* _Task statement_
Please arrange every line of the data listing below as a numbered list, leaving out the blank lines.

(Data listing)

______

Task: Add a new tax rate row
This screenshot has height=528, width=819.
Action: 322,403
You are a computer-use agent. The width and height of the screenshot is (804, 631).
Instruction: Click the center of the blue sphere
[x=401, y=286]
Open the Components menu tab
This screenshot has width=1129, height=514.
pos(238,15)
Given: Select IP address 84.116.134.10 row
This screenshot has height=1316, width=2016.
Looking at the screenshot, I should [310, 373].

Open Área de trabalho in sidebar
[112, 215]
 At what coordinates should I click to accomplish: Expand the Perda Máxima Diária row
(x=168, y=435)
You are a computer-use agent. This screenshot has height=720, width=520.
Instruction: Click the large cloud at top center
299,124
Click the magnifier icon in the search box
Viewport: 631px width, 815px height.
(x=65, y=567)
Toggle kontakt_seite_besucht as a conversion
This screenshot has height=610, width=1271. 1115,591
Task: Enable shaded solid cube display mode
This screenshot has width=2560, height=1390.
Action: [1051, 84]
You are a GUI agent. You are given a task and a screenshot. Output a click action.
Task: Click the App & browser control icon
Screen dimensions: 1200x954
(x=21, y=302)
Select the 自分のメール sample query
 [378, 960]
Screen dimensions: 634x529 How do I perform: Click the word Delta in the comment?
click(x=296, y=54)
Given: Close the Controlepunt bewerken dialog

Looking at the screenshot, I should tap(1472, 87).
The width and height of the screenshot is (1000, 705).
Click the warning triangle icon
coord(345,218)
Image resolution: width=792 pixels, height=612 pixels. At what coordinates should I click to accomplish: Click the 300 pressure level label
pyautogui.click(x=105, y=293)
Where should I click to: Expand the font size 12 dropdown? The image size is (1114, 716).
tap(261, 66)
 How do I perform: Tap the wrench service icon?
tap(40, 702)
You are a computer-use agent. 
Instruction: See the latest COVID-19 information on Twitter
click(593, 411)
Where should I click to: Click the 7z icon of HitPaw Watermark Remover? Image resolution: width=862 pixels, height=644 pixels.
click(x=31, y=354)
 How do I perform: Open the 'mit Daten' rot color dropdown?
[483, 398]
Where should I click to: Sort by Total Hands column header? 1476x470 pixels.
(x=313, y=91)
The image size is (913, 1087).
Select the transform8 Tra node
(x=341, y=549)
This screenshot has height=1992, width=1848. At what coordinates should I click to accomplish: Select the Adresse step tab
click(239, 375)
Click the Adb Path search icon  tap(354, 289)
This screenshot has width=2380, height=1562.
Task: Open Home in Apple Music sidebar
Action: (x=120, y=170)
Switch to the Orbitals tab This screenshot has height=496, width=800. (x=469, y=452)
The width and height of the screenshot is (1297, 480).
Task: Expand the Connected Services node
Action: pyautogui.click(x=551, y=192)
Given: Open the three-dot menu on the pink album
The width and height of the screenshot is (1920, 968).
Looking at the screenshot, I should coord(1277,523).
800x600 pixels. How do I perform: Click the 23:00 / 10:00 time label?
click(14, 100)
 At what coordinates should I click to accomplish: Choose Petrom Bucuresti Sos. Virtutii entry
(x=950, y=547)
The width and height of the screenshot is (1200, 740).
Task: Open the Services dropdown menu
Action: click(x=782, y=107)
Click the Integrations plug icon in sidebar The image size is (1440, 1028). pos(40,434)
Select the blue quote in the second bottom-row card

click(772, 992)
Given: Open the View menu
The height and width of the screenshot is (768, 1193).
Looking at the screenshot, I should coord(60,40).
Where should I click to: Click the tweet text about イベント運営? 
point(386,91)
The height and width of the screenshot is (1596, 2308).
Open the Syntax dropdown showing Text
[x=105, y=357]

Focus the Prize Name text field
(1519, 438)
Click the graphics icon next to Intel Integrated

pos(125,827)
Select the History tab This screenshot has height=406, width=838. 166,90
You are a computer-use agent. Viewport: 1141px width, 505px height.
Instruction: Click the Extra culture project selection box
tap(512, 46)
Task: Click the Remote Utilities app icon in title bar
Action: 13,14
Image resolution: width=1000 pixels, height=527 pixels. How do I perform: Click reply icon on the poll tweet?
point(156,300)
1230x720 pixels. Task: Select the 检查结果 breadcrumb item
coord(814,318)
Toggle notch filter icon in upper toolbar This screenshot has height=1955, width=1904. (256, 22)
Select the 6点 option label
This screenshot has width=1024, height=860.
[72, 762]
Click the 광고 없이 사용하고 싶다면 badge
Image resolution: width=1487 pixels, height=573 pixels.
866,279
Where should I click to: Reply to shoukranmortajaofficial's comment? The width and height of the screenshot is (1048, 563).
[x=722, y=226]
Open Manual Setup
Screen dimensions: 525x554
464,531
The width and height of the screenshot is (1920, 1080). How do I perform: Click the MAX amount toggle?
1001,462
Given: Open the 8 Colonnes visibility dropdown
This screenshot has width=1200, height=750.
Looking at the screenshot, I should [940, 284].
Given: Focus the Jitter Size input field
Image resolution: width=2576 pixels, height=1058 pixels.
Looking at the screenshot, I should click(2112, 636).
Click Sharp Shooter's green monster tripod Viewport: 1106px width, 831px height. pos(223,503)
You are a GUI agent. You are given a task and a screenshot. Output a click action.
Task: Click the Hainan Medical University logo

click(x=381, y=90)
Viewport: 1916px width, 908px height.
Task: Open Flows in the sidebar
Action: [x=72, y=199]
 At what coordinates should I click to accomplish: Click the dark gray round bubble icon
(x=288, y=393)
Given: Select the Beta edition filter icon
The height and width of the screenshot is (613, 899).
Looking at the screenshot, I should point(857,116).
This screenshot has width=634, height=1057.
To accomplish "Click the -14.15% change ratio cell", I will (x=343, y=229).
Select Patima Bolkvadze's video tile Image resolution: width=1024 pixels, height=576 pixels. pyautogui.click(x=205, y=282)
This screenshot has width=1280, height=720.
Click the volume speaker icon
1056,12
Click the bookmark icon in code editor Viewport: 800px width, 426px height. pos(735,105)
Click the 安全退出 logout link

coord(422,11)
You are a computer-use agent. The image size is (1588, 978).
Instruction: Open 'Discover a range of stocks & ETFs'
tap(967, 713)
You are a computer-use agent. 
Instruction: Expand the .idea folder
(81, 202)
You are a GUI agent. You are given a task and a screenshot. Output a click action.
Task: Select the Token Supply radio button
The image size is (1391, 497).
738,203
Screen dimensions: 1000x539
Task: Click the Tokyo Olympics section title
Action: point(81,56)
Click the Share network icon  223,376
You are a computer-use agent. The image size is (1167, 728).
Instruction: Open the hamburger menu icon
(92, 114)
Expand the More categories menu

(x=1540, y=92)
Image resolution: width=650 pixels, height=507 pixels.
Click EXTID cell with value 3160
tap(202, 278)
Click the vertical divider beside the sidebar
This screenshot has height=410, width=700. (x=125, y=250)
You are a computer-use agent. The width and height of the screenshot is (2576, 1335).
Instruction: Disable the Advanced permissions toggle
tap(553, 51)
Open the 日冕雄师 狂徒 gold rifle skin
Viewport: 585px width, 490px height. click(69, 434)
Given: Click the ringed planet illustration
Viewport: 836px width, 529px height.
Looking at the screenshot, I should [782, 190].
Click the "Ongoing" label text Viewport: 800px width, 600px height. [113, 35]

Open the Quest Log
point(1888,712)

______

* _The completed task_
1. Task: Add a new tax rate row
2. This screenshot has height=528, width=819.
3. Action: 322,403
4. You are a computer-use agent. The width and height of the screenshot is (804, 631).
5. Instruction: Click the center of the blue sphere
6. [x=401, y=286]
7. Open the Components menu tab
8. This screenshot has width=1129, height=514.
9. pos(238,15)
10. Given: Select IP address 84.116.134.10 row
11. This screenshot has height=1316, width=2016.
12. Looking at the screenshot, I should [310, 373].
13. Open Área de trabalho in sidebar
14. [112, 215]
15.  At what coordinates should I click to accomplish: Expand the Perda Máxima Diária row
16. (x=168, y=435)
17. You are a computer-use agent. This screenshot has height=720, width=520.
18. Instruction: Click the large cloud at top center
19. 299,124
20. Click the magnifier icon in the search box
21. Viewport: 631px width, 815px height.
22. (x=65, y=567)
23. Toggle kontakt_seite_besucht as a conversion
24. This screenshot has height=610, width=1271. 1115,591
25. Task: Enable shaded solid cube display mode
26. This screenshot has width=2560, height=1390.
27. Action: [1051, 84]
28. You are a GUI agent. You are given a task and a screenshot. Output a click action.
29. Task: Click the App & browser control icon
30. Screen dimensions: 1200x954
31. (x=21, y=302)
32. Select the 自分のメール sample query
33.  [378, 960]
34. Screen dimensions: 634x529 How do I perform: Click the word Delta in the comment?
35. click(x=296, y=54)
36. Given: Close the Controlepunt bewerken dialog
37. Looking at the screenshot, I should tap(1472, 87).
38. The width and height of the screenshot is (1000, 705).
39. Click the warning triangle icon
40. coord(345,218)
41. Image resolution: width=792 pixels, height=612 pixels. At what coordinates should I click to accomplish: Click the 300 pressure level label
42. pyautogui.click(x=105, y=293)
43. Where should I click to: Expand the font size 12 dropdown? The image size is (1114, 716).
44. tap(261, 66)
45.  How do I perform: Tap the wrench service icon?
46. tap(40, 702)
47. You are a computer-use agent. 
48. Instruction: See the latest COVID-19 information on Twitter
49. click(593, 411)
50. Where should I click to: Click the 7z icon of HitPaw Watermark Remover? Image resolution: width=862 pixels, height=644 pixels.
51. click(x=31, y=354)
52.  How do I perform: Open the 'mit Daten' rot color dropdown?
53. [483, 398]
54. Where should I click to: Sort by Total Hands column header? 1476x470 pixels.
55. (x=313, y=91)
56. The image size is (913, 1087).
57. Select the transform8 Tra node
58. (x=341, y=549)
59. This screenshot has height=1992, width=1848. At what coordinates should I click to accomplish: Select the Adresse step tab
60. click(239, 375)
61. Click the Adb Path search icon  tap(354, 289)
62. This screenshot has width=2380, height=1562.
63. Task: Open Home in Apple Music sidebar
64. Action: (x=120, y=170)
65. Switch to the Orbitals tab This screenshot has height=496, width=800. (x=469, y=452)
66. The width and height of the screenshot is (1297, 480).
67. Task: Expand the Connected Services node
68. Action: pyautogui.click(x=551, y=192)
69. Given: Open the three-dot menu on the pink album
70. The width and height of the screenshot is (1920, 968).
71. Looking at the screenshot, I should coord(1277,523).
72. 800x600 pixels. How do I perform: Click the 23:00 / 10:00 time label?
73. click(14, 100)
74.  At what coordinates should I click to accomplish: Choose Petrom Bucuresti Sos. Virtutii entry
75. (x=950, y=547)
76. The width and height of the screenshot is (1200, 740).
77. Task: Open the Services dropdown menu
78. Action: click(x=782, y=107)
79. Click the Integrations plug icon in sidebar The image size is (1440, 1028). pos(40,434)
80. Select the blue quote in the second bottom-row card
81. click(772, 992)
82. Given: Open the View menu
83. The height and width of the screenshot is (768, 1193).
84. Looking at the screenshot, I should coord(60,40).
85. Where should I click to: Click the tweet text about イベント運営? 
86. point(386,91)
87. The height and width of the screenshot is (1596, 2308).
88. Open the Syntax dropdown showing Text
89. [x=105, y=357]
90. Focus the Prize Name text field
91. (1519, 438)
92. Click the graphics icon next to Intel Integrated
93. pos(125,827)
94. Select the History tab This screenshot has height=406, width=838. 166,90
95. You are a computer-use agent. Viewport: 1141px width, 505px height.
96. Instruction: Click the Extra culture project selection box
97. tap(512, 46)
98. Task: Click the Remote Utilities app icon in title bar
99. Action: 13,14
100. Image resolution: width=1000 pixels, height=527 pixels. How do I perform: Click reply icon on the poll tweet?
101. point(156,300)
102. 1230x720 pixels. Task: Select the 检查结果 breadcrumb item
103. coord(814,318)
104. Toggle notch filter icon in upper toolbar This screenshot has height=1955, width=1904. (256, 22)
105. Select the 6点 option label
106. This screenshot has width=1024, height=860.
107. [72, 762]
108. Click the 광고 없이 사용하고 싶다면 badge
109. Image resolution: width=1487 pixels, height=573 pixels.
110. 866,279
111. Where should I click to: Reply to shoukranmortajaofficial's comment? The width and height of the screenshot is (1048, 563).
112. [x=722, y=226]
113. Open Manual Setup
114. Screen dimensions: 525x554
115. 464,531
116. The width and height of the screenshot is (1920, 1080). How do I perform: Click the MAX amount toggle?
117. 1001,462
118. Given: Open the 8 Colonnes visibility dropdown
119. This screenshot has width=1200, height=750.
120. Looking at the screenshot, I should [940, 284].
121. Given: Focus the Jitter Size input field
122. Image resolution: width=2576 pixels, height=1058 pixels.
123. Looking at the screenshot, I should click(2112, 636).
124. Click Sharp Shooter's green monster tripod Viewport: 1106px width, 831px height. pos(223,503)
125. You are a GUI agent. You are given a task and a screenshot. Output a click action.
126. Task: Click the Hainan Medical University logo
127. click(x=381, y=90)
128. Viewport: 1916px width, 908px height.
129. Task: Open Flows in the sidebar
130. Action: [x=72, y=199]
131.  At what coordinates should I click to accomplish: Click the dark gray round bubble icon
132. (x=288, y=393)
133. Given: Select the Beta edition filter icon
134. The height and width of the screenshot is (613, 899).
135. Looking at the screenshot, I should point(857,116).
136. This screenshot has width=634, height=1057.
137. To accomplish "Click the -14.15% change ratio cell", I will (x=343, y=229).
138. Select Patima Bolkvadze's video tile Image resolution: width=1024 pixels, height=576 pixels. pyautogui.click(x=205, y=282)
139. This screenshot has width=1280, height=720.
140. Click the volume speaker icon
141. 1056,12
142. Click the bookmark icon in code editor Viewport: 800px width, 426px height. pos(735,105)
143. Click the 安全退出 logout link
144. coord(422,11)
145. You are a computer-use agent. The image size is (1588, 978).
146. Instruction: Open 'Discover a range of stocks & ETFs'
147. tap(967, 713)
148. You are a computer-use agent. 
149. Instruction: Expand the .idea folder
150. (81, 202)
151. You are a GUI agent. You are given a task and a screenshot. Output a click action.
152. Task: Select the Token Supply radio button
153. The image size is (1391, 497).
154. 738,203
155. Screen dimensions: 1000x539
156. Task: Click the Tokyo Olympics section title
157. Action: point(81,56)
158. Click the Share network icon  223,376
159. You are a computer-use agent. The image size is (1167, 728).
160. Instruction: Open the hamburger menu icon
161. (92, 114)
162. Expand the More categories menu
163. (x=1540, y=92)
164. Image resolution: width=650 pixels, height=507 pixels.
165. Click EXTID cell with value 3160
166. tap(202, 278)
167. Click the vertical divider beside the sidebar
168. This screenshot has height=410, width=700. (x=125, y=250)
169. You are a computer-use agent. The width and height of the screenshot is (2576, 1335).
170. Instruction: Disable the Advanced permissions toggle
171. tap(553, 51)
172. Open the 日冕雄师 狂徒 gold rifle skin
173. Viewport: 585px width, 490px height. click(69, 434)
174. Given: Click the ringed planet illustration
175. Viewport: 836px width, 529px height.
176. Looking at the screenshot, I should [782, 190].
177. Click the "Ongoing" label text Viewport: 800px width, 600px height. [113, 35]
178. Open the Quest Log
179. point(1888,712)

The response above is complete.